この試合で見たもの、体感したものと、率直な気持ちで向き合ってほしい。
自身の闘志、負けん気だけで、全てを塗りつぶしてほしくはない。そう思ったものです。
そして、それを「学び」として、今後に生かせるものなら、この天才がこの先、大成したときに、貴重な試練の一戦だった、あれがあったから...と振り返ることも出来るだろう、と。
しかし、後に振り返れば、この「学びの機会」が十全に生かされたか、というと、やはり疑問符を付けざるを得ないのですが。
あと、気になったのは、またも119ポンド契約の試合で、辰吉の足取りに軽やかさが感じられなかったことです。
打たれたり、疲れたりしたあとの話でなく、試合開始の時点でそうでした。
たった1ポンドの余裕が、これほど目に見えて、出来不出来の差になって表れるものか、と少々驚きでもありました。

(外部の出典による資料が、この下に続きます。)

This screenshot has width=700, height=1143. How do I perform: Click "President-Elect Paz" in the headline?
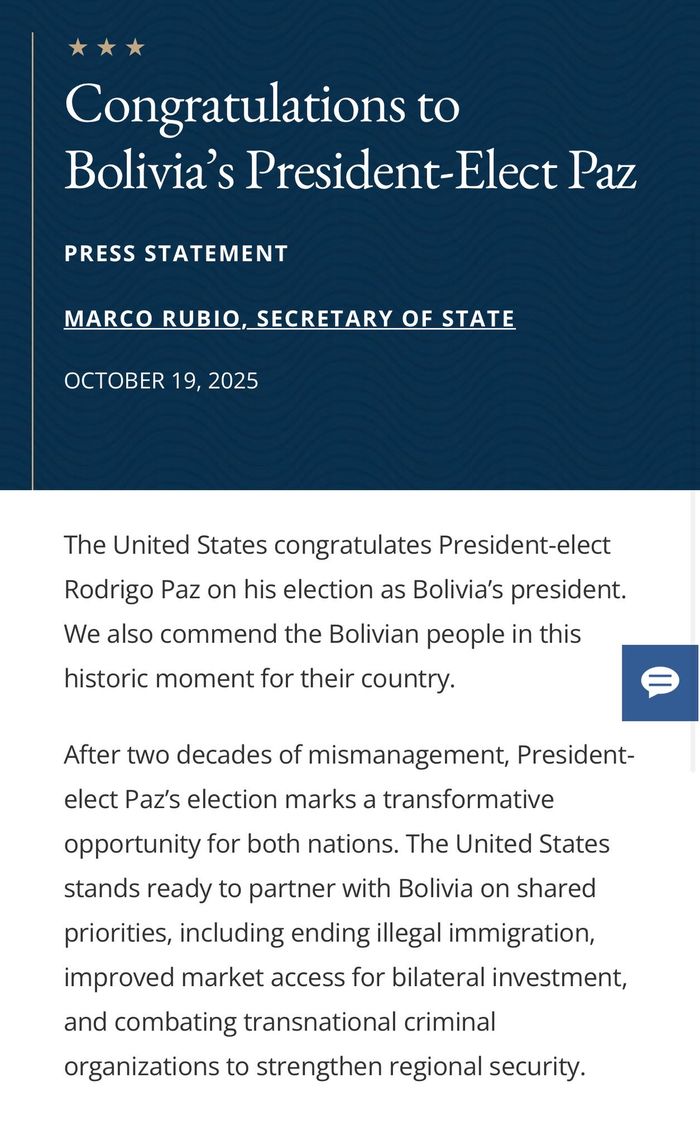[x=440, y=169]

若さやキャリア、当日計量の時代だったこと、色々要因はあったのでしょうが、この試合も厳しく、118で組んでいればどうなったのかな、と思ったりもしました。
さて、陣営は7戦目で予定していた世界戦を延期して、もう一試合、世界ランカーとの試合を挟む、という「軌道修正」に出ました。

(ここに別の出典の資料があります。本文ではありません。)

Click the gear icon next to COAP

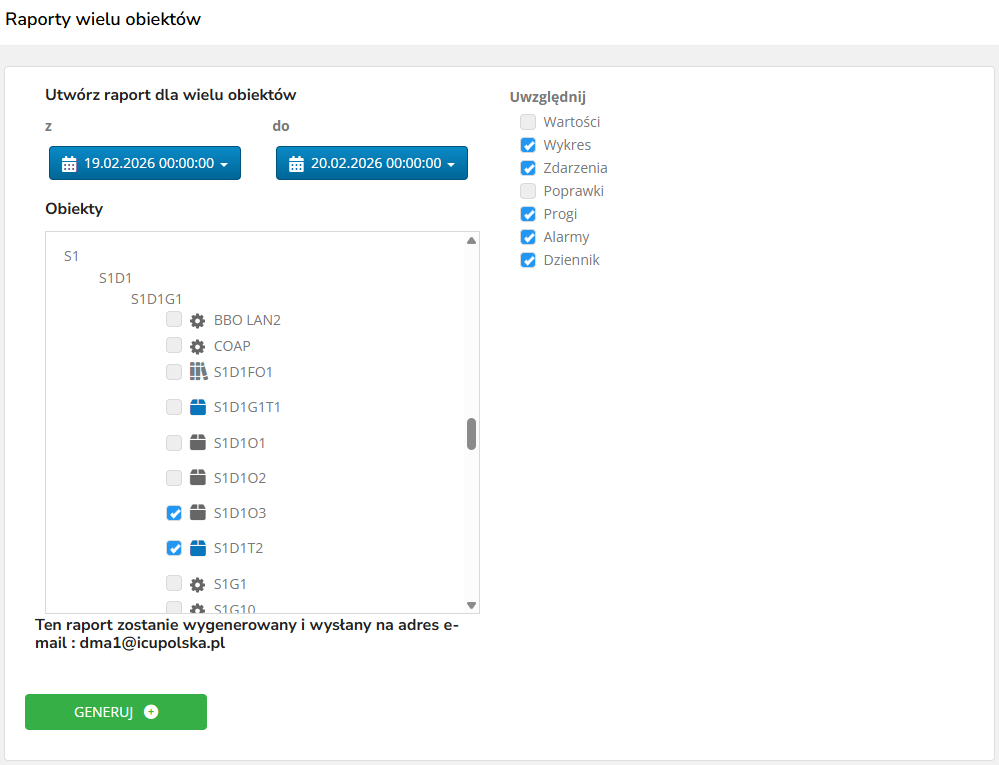[197, 346]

しかし、7戦目が8戦目になったとて、時の王者はWBAルイシト、WBCは桁違いの長身で売ったラウル“ヒバロ”ペレスで、いったいどっちに挑むつもりなんやろう、と思ったものです。
こういうとき、選手に無理な減量を課して、一階級下で...という、いかにもな話が飛び出しやせんやろうか、と心配にもなっていたところ、次の相手は、何とも微妙なところを突いてきたな、という感じの選手が選ばれることになるのでした。
クック戦もWOWOWで放送ありましたか。当時お金が無くて、初期のWOWOWは人に録画してもらって見てましたんで、そこから漏れていたんでしょうかね。私の見たのは、また別のルートで入手した現地実況版でした。YouTubeにあるのはそちらですね。
ジョーンズ戦はWOWOWのを見ました。あの頃の雰囲気は、今見ると味わい深いものがありますね。
確かに良いカードでしたし、良い内容でもありましたね。フリオは、王座奪取のエディ・クック戦も凄い試合でした。えらく画質の悪いビデオで見たのですが、感動したものです。今はYouTubeに、良い画質で上がってますね。
当時ジュニア・ジョーンズとの試合はリアルタイムで見逃したハーンズVSレナード戦の再来の様な気持ちで見ていました。